Tolle Werbung für den Boxstandort in ohnehin schon viel zu kriegerischen Zeiten. Der Faustkämpfer als Abrüster, der Sportler nicht auf der Suche nach Ruhm und Titeln, sondern nach Rast und Ruhe. Steffen Kretschmann hat nicht das kantige Showtalent eines Henry Maske oder die schamlose Werbebereitschaft eines Axel Schulz. Der Görziger Gigant wirkt eher wie das späte Ergebnis konsequenter DDR-Friedenserziehung - ein Mann wie ein Berg, dem die winzige Boxweltmeisterin Regina Halmich bescheinigt, er habe "einfach keinen Killerinstinkt".
Alles richtig gemacht, Mutter Beate und Vater Gerald. So sind sie eben, die Boxer aus dem mitteldeutschen Ringrevier, so war schon Timo Hoffmann, den sie als "Deutsche Eiche" vermarkten wollten, der aber eher ein deutsches Kantholz war, das in keine Reklameschablone passte. Auch Kretschmann ist weder Dr. Faust noch eleganter Modellathlet. Aber er ist seit seinem Abgang ein Beispiel für Generationen: Wenn Du nicht bleiben kannst, dann geh, wenn du nicht schlagen willst, dann halte die andere Wange hin. Und wenn Dein türkischer Gebrauchtwagenpromoter brüllt, mach die Ohren zu. Frieden zählt mehr als Meistergürtel, ein demonstrativer Protestabgang wie der von Steffen Kretschmann tut mehr für das angeschklagene Image des Profiboxens als zehn Siege eines "Klitschko-Bruders" (ZDF). Erstmals seit Sven Ottkes erstem Auftritt war bei Kretschmanns Kamikaze-Aktion völlig klar: Hier war nichts abgesprochen, hier war niemand gekauft, hier wurde nicht im "Kampfgericht" (ARD) gekungelt und mit dem veranstaltenden Sender getürkt. Sondern ehrlich geboxt. Und mit den besten Gründen verloren.
5 Kommentare:
Den unbedingten Willen zur kampflosen Aufgabe, das ist es, was wir von solchen Vorbildern lernen können. Antreten und dann großartig den konsequenten Weg in die freiwillige Niederlage gehen, bis zum letzten Handtuch, das braucht unsere Jugend.
so sieht es aus. ich bin stolz auf ihn
"Der May ist gekommen, die Boxer geben auf..." *sing*
Wie sagte ich doch früher als jugendlicher Fußballer: "Wer auf Asche grätscht, hat nichts mehr zu verlieren." So werden es auch ostdt.

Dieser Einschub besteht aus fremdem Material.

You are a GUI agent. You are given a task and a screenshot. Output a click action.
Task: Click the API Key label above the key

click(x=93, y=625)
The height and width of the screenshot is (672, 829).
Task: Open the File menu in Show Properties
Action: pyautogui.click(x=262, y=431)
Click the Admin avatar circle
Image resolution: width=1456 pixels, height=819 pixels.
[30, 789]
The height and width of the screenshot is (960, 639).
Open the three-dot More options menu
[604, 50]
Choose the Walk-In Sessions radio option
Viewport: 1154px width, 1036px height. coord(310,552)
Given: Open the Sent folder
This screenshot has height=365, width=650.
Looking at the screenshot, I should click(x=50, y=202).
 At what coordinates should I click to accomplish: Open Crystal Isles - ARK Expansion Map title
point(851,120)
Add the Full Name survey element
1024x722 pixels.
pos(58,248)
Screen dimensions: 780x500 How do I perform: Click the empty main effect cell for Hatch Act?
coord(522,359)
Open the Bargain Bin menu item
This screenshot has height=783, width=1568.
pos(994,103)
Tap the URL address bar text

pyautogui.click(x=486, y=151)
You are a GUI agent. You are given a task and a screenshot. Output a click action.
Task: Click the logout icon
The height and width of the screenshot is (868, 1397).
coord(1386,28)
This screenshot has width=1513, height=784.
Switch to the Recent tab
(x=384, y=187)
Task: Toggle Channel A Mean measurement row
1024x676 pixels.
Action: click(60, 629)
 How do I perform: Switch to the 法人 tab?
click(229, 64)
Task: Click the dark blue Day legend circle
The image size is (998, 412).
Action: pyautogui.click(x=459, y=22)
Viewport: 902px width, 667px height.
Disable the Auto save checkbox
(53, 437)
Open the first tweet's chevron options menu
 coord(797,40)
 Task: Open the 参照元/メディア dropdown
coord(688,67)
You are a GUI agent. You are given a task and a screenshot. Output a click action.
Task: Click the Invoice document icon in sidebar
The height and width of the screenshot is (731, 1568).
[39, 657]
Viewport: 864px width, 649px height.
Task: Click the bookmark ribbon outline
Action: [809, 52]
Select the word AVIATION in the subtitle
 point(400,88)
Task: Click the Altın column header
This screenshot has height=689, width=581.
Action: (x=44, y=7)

Boxer sehen, die im Gegensatz zu ihren westlichen Pendants seltener aus Knacki-/Armen-/Ausländer-Familien kamen.
... oder, um es mit Jürgen Brähmer zu sagen: "Boxen ist kein Rudern !"
P.S. Wenn das jetzt 157-mal auftaucht, bitte 156-mal löschen ! :-)
sehr treffend analysiert. das ist noch die letzte spaktakiade-generation, die da versucht, das leben so zu nehmen, wie sie es in der pionierorganisation erklärt bekommen hat. dabei passt das für manchen eben gar nicht
Keine Ahnung warum, aber an die Spartakiade habe ich nur positive Erinnerungen. Kann sein es liegt daran, dass mich die Erinnerung täuscht.